§ **STUDY TEXT**:
The Agenda of the Metropolis Project - an International Forum for Research and Policy on Migration and Cities

Meyer Burstein
Executive Head
Metropolis Project, Citizenship and Immigration Canada
165 Laurier West
Journal Tower South
Ottawa, Ontario, K1A 1L1
Canada

Tel: + 1 613 957-5971
Fax: + 1 613 957-5968
Email: meyer.burstein@9522apx.cina.cic.x400.gc.ca 


I would like to begin by telling you that my colleagues and I are delighted to be in Göteborg to attend this conference on divided cities. We would especially like to thank our hosts, Göteborg City, the University and the Municipal Housing Group.

We would also like to thank Kristine Dösen for her work. She has demonstrated amazing energy. No matter what day or what time we sent Kristine an e-mail, she was there to respond. Not with one message but with three. So if this conference is successful, a lot of credit is due to her for promoting the idea, for recruiting speakers and for bringing together such an interesting mix of researchers and practitioners.

This conference is important to us: Important because it marks a significant evolution in the life of Metropolis. There are several reasons for this beginning with the fact that this is our first inter-conference event and the initiation of a new format. The past two years have produced a network and have cemented allegiance to the Project's idea but we have also come to realise that we need to intensify our interactions and our exchanges. In short, we need to bring small numbers of people together to think and to work in a format like this one.

§ **GIVEN INFORMATION**:
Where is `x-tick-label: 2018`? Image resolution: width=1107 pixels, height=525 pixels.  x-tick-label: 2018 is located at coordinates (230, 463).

§ **WORK REQUEST**: Rewrite the part of the Metropolis address that opens with "Meyer Burstein" and closes with "Municipal Housing Group.", putting "pleased" in place of "delighted".

§ **SOLUTION FOR THIS TASK**:
Meyer Burstein
Executive Head
Metropolis Project, Citizenship and Immigration Canada
165 Laurier West
Journal Tower South
Ottawa, Ontario, K1A 1L1
Canada

Tel: + 1 613 957-5971
Fax: + 1 613 957-5968
Email: meyer.burstein@9522apx.cina.cic.x400.gc.ca 


I would like to begin by telling you that my colleagues and I are pleased to be in Göteborg to attend this conference on divided cities. We would especially like to thank our hosts, Göteborg City, the University and the Municipal Housing Group.